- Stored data
━━━━━━━━

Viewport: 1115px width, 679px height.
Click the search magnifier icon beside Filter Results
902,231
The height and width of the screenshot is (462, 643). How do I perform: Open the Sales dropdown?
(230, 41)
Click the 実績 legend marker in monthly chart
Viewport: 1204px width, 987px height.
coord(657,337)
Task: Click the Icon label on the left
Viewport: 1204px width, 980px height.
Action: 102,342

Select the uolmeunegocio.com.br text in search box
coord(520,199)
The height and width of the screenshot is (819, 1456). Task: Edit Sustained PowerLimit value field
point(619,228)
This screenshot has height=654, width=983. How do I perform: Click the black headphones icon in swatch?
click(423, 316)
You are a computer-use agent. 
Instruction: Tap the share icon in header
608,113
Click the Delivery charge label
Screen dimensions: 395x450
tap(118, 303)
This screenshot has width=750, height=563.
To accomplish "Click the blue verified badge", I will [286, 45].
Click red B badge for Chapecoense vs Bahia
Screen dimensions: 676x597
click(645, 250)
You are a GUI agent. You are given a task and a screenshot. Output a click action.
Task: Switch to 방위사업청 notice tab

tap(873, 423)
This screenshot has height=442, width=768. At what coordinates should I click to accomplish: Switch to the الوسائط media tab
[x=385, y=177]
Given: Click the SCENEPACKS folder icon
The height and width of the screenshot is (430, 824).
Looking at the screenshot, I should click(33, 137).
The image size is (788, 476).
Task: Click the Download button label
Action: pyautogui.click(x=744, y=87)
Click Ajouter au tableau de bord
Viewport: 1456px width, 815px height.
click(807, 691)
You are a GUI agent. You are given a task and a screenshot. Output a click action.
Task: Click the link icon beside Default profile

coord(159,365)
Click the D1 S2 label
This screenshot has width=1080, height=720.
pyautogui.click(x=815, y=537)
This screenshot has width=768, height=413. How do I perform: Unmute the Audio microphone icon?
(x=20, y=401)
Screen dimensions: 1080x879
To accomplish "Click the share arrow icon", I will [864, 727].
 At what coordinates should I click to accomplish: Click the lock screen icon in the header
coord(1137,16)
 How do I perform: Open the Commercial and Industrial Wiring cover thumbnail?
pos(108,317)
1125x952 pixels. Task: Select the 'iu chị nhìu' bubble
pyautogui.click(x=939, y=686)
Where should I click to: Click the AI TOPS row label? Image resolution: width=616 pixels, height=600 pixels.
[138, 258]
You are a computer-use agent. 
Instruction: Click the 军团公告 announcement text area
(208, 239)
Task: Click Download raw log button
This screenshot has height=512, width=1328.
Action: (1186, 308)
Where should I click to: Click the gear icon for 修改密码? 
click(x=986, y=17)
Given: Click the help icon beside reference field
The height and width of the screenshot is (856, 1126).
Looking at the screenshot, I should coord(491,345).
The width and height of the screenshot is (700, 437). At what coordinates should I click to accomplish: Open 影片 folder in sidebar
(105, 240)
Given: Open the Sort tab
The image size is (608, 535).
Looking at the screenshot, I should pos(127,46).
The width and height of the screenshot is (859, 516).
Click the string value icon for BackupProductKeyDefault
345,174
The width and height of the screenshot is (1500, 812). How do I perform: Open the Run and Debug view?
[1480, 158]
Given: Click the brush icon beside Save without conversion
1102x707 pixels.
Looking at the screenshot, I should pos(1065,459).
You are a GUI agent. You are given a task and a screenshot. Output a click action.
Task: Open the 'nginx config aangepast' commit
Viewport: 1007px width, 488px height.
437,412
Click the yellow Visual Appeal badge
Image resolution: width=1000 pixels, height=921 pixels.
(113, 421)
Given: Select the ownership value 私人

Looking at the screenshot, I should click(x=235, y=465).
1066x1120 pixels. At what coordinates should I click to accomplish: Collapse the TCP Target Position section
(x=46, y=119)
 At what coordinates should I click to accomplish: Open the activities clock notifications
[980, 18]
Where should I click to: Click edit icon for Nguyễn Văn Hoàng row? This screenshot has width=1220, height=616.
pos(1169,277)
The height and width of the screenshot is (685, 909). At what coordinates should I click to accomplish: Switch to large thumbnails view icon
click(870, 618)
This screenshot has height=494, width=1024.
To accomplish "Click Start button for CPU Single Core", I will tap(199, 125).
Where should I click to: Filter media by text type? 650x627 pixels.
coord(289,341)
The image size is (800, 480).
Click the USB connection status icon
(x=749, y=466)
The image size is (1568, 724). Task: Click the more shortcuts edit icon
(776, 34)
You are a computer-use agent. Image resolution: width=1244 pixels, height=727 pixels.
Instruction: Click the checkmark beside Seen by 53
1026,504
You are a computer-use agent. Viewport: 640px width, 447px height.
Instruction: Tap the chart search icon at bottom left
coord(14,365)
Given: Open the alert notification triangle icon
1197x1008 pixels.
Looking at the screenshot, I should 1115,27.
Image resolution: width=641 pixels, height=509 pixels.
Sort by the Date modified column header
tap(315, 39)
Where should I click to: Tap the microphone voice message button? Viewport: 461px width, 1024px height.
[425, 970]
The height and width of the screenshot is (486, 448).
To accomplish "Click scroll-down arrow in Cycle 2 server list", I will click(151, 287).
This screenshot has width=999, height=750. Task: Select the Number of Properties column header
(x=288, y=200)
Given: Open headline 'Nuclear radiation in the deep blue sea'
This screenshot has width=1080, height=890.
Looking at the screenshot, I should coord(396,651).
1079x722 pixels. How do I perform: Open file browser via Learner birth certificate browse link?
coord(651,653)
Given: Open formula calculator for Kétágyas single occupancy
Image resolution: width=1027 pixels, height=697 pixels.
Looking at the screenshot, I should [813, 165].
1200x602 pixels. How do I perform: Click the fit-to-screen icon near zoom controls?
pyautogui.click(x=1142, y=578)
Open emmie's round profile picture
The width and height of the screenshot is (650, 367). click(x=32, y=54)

━━━━━━━━

- EXERCISE REQUIREMENTS
Go through the data, and copy each line in which the word "badge" appears.

- SOLUTION
To accomplish "Click the blue verified badge", I will [286, 45].
Click red B badge for Chapecoense vs Bahia
Click the yellow Visual Appeal badge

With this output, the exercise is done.